There’s no mystery about which side Forbes falls on in this debate, and the publication doesn’t hide this position in its documentary. Neither does it shy away from the fact that, while hip hop has produced a healthy number of wealthy stars, the culture’s cradle in the Bronx has not enjoyed the same windfall. The borough remains home to some of the poorest zip codes in the U.S.
Forbes illuminates this point in the final third of the film, when it pivots away from the money-team narrative and brings the hip hop story back to the Bronx. It does this primarily by highlighting the current efforts to build a world-class museum in the Bronx dedicated to educating visitors about hip hop’s true origins
“The museum will lead the economic transformation of the borough where hip hop was born,” says Rocky Bucano, the board chairman of the Universal Hip Hop Museum and who is also featured in the doc. “The documentary emphasizes the importance and reasons for the establishment of a cultural institution and repository that is dedicated to documenting, preserving and celebrating the history of hip hop,” he tells CityLab.

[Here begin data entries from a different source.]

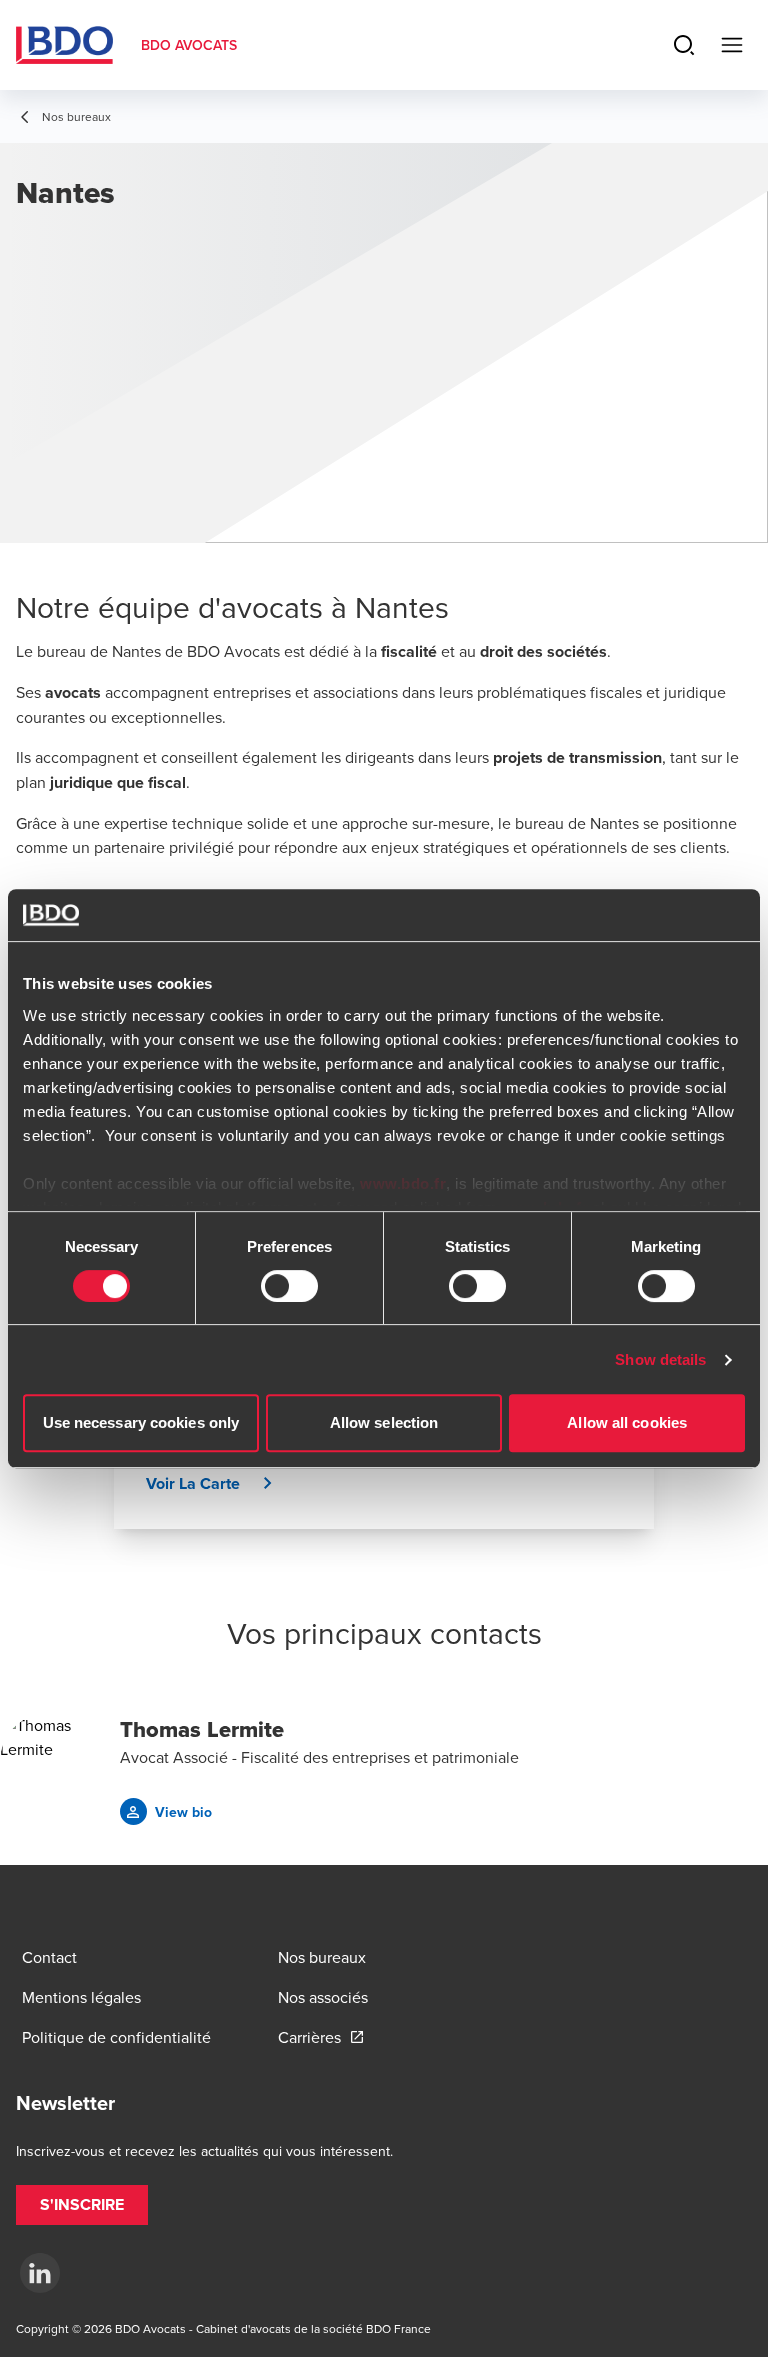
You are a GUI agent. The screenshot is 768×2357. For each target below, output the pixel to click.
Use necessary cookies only (141, 1422)
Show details (660, 1359)
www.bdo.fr (403, 1183)
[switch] (289, 1286)
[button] (217, 1484)
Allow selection (384, 1422)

Forbes could have told a story that arced from the Bronx’s humble beginnings to hip hop’s present-day billionaire status and left it that, and we would have expected as much from the unofficial bible of Wall Street. Instead, the doc makes the subtle case that place matters—and in this case, the place where hip hop was born matters. That connection doesn’t always exist in the design of similar enterprises. The Rock and Roll Hall of Fame and Museum is in Cleveland, which is arguably not the birthplace of Rock and Roll.
As Grandwizzard Theodore says in the film: “Just like they got a museum of Natural History and then the MOMA museum, we want a hip hop museum, because hip hop changed the world.”
The ultimate message: Corporations helped make hip hop rich; now they need to invest in the place that made hip hop a reality.